For each probe, output is a line with a single floating-point number representing the estimated available CPU, in the range 0 to 1.
OPTIONS
- --version
-
show program's version number and exit
- -h, --help
-
show this help message and exit
- -m MS, --millis=MS
-
number of milliseconds out of every second to run the probe (default=100)
- -n NICE, --nice=NICE
-
nice value to give to the process while probing (default=0)
Logging options:
- -L FILE, --log=FILE
-
write logs to FILE (default=stderr)
- -R TIME, --logrotate=TIME
-
rotate logs at an interval (<N>d or <N>h or <N>m)
- -v, --verbose
-
more verbose logging
- -q, --quiet
-
quiet mode, no logging
EXAMPLES
To run with spin-interval 50ms and nice value of 0:
$ nl_cpuprobe -m 50
To run, as root, with spin-interval 100ms and nice value of -5:
$ sudo nl_cpuprobe -m 100 -n -5
EXIT STATUS
nl_cpuprobe returns zero on success, non-zero on error
BUGS
None known.
AUTHOR
Dan Gunter <dkgunter@lbl.gov>
............................................................
nl_date(1)
NAME
nl_date - Convert floating-point dates to NetLogger string dates, and vice-versa
SYNOPSIS
nl_date [dates…]
DESCRIPTION
This utility just converts one or more dates from the number of seconds since the Epoch (1/1/1970 00:00:00) to the ISO8601 string representation YYYY-MM-DDThh:mm:ss.ffffffZ, or vice-versa. The type of a given input is auto-detected. NetLogger’s own parsing and formatting routines are used, so this utility doubles as a sanity-check of those functions.

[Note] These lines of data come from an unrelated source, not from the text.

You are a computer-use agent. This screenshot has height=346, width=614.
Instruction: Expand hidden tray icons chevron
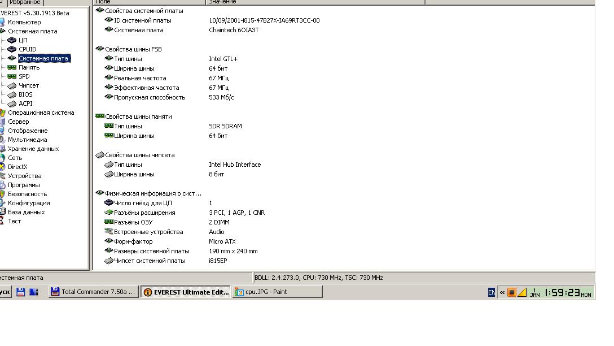502,292
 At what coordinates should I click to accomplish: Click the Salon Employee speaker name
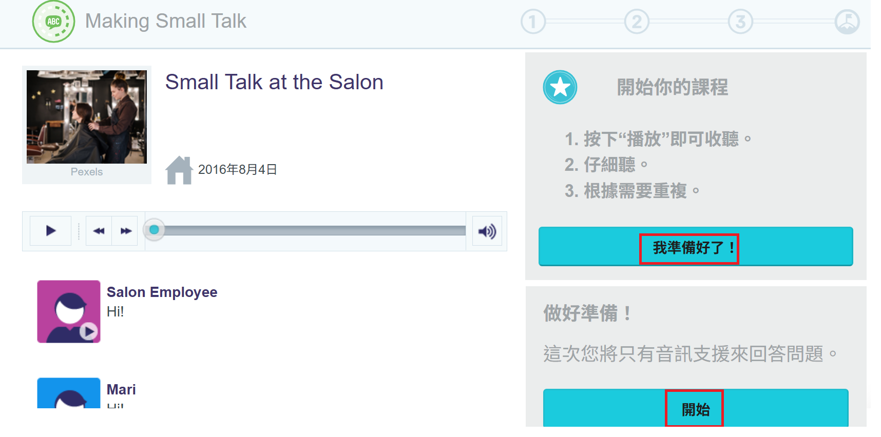point(162,292)
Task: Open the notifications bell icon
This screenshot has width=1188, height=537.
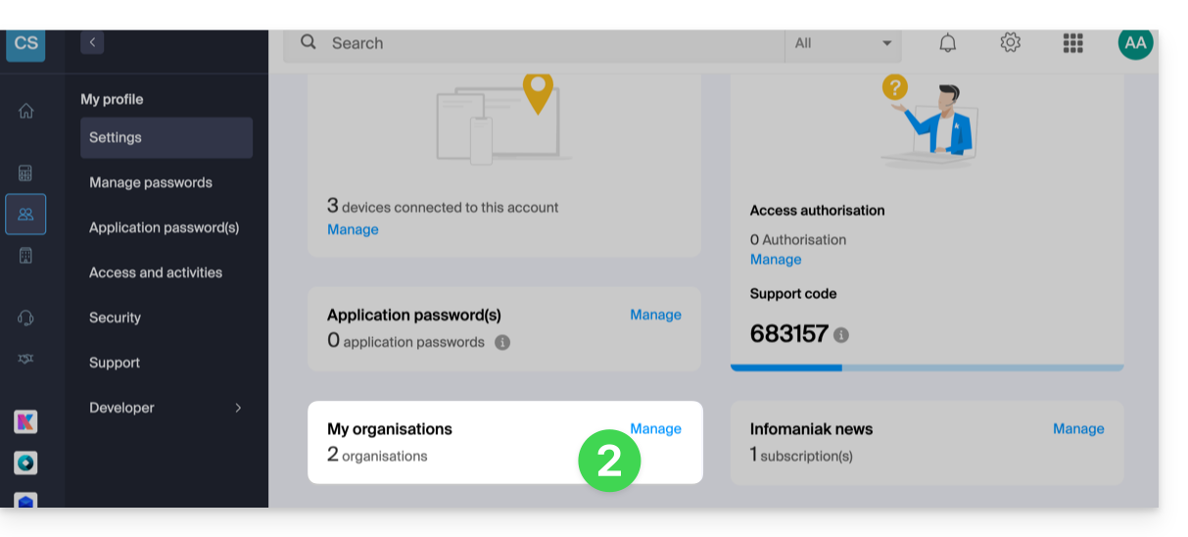Action: click(947, 43)
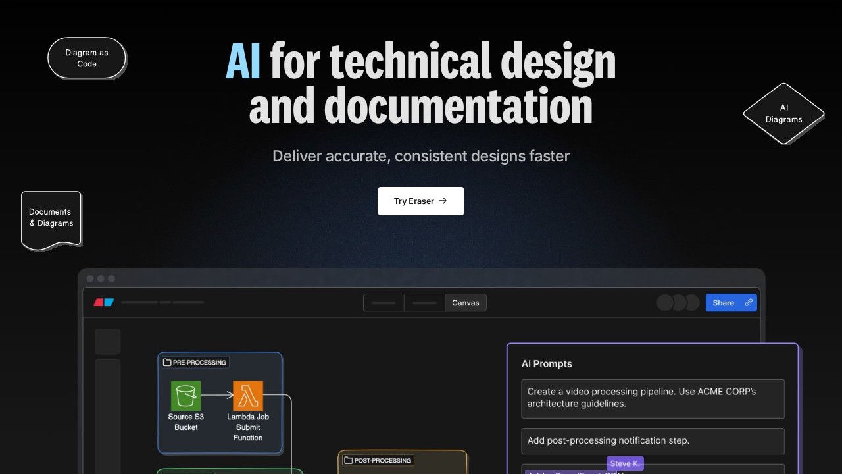The width and height of the screenshot is (842, 474).
Task: Click the PRE-PROCESSING folder icon
Action: point(167,363)
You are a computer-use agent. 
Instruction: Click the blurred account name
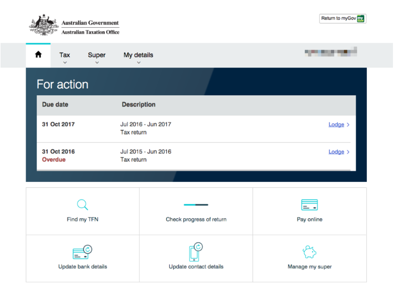(331, 52)
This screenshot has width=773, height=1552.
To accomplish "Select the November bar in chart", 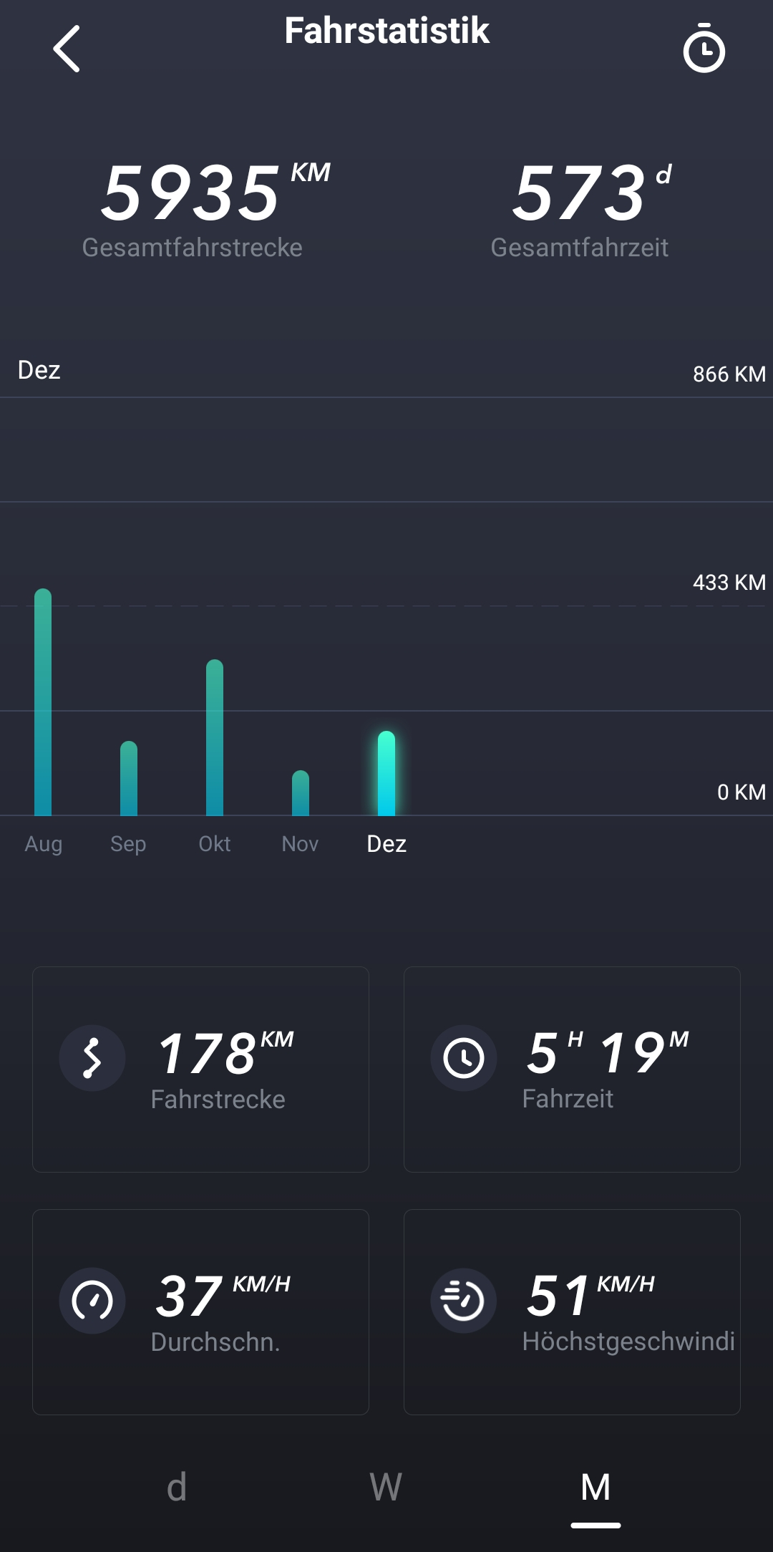I will click(x=301, y=793).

The date to convert is read from the command line, and output is printed to standard output in the form: "input => output". If no date is provided, then the output shows the current date in both formats, with the prefix "now => ".
OPTIONS
- --version
-
show program's version number and exit
- -h, --help
-
show this help message and exit
- -u
-
interpret given date or default 'now' as being in UTC (default=False, local timezone).
- -U
-
show result in UTC (default=False, local timezone)
Logging options:
- -L FILE, --log=FILE
-
write logs to FILE (default=stderr)
- -R TIME, --logrotate=TIME
-
rotate logs at an interval (<N>d or <N>h or <N>m)
- -v, --verbose
-
more verbose logging
- -q, --quiet
-
quiet mode, no logging
EXAMPLES
To print out the current date in both formats:
$ nl_date now => 2008-09-24T20:17:40.594915-08:00 => 1222316260.594915
To convert a floating-point date to a string:
$ nl_date -s 1185733072.567627 1185733072.567627 => 2007-07-29T18:17:52.567627Z
To convert a string date to a floating-point date:
$ nl_date -d 2007-07-29T18:17:52.567627Z 2007-07-29T18:17:52.567627Z => 1185733072.567627
EXIT STATUS
nl_date always returns zero (success). If the arguments are not understood it just prints the current date.
BUGS
None known.
AUTHOR
Dan Gunter <dkgunter@lbl.gov>
............................................................
nl_dup(1)
NAME
nl_dup - Count duplicate lines in a file
SYNOPSIS
nl_dup [file]
DESCRIPTION
This utility counts the number of duplicated lines in a log file. The definition of "duplicated" is whether the line has the same (MD5) hash as any other.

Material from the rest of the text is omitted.